◆ Excerpted passage
■ ■ ■ ■ ■ ■ ■

The entire DB network and most of the regional networks operate on the honor system. Travelers purchase tickets and step onto the train without a gate or an attendant checking the ticket upon entry. Passengers with paper tickets must stamp their ticket on the train when using U-Bahn local transit, or at the station platform or entrance to the train station when taking S-Bahn or regional trains. If a person is caught by Bahn train staff without a valid ticket or having stamped their ticket, it will result in fines.

Attendants do patrol the trains and check for tickets at various unpredictable times and intervals, and the fines for riding without a ticket can be very hefty. It is important for travelers to make sure they have valid tickets for each and every trip, no matter how short.

Tip: Occasionally ticket machines may be inoperable so aside from using the mobile app, buy some of the four-pass paper tickets in advance to keep on hand, especially when visitors are in town.  They are good unstamped for one year and transferable to anyone.

Not all tickets are created equal

The key to car-free European adventures is knowing your options and how to get the local deals.

4-pass paper ticket available at machines: Ticket is good for four train rides within the purchased zones. Unstamped tickets are good for one year.

■ ■ ■ ■ ■ ■ ■

◆ Rows

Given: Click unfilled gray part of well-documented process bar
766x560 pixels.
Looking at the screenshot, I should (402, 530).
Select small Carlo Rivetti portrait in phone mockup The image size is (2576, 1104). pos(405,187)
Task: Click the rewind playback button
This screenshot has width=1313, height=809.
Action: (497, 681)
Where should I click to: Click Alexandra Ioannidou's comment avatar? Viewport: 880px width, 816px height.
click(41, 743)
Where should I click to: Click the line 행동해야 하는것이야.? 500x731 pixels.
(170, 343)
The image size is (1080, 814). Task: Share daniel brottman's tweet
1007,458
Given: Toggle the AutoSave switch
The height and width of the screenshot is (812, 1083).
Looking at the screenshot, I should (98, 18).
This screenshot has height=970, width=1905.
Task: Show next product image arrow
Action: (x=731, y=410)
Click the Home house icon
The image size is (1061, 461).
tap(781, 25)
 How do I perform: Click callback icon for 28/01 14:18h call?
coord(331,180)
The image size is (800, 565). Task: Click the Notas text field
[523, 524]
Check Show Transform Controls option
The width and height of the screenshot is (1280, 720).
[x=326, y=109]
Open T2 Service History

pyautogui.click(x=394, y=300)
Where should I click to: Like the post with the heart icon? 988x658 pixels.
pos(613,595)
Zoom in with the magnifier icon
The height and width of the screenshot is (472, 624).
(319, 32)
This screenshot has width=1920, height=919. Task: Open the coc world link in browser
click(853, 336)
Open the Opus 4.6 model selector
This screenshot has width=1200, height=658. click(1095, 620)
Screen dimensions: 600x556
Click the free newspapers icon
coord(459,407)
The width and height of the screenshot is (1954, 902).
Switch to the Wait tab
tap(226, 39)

■ ■ ■ ■ ■ ■ ■

◆ Prompt 1
In the passage on train tickets, how long do unstamped four-pass paper tickets stay valid?
◆ Prompt 2
Quote the train ticket passage from "Tip: Occasionally ticket" up to and including "for one year.".

◆ Exercise answer 1
One year.

◆ Exercise answer 2
Tip: Occasionally ticket machines may be inoperable so aside from using the mobile app, buy some of the four-pass paper tickets in advance to keep on hand, especially when visitors are in town.  They are good unstamped for one year and transferable to anyone.

Not all tickets are created equal

The key to car-free European adventures is knowing your options and how to get the local deals.

4-pass paper ticket available at machines: Ticket is good for four train rides within the purchased zones. Unstamped tickets are good for one year.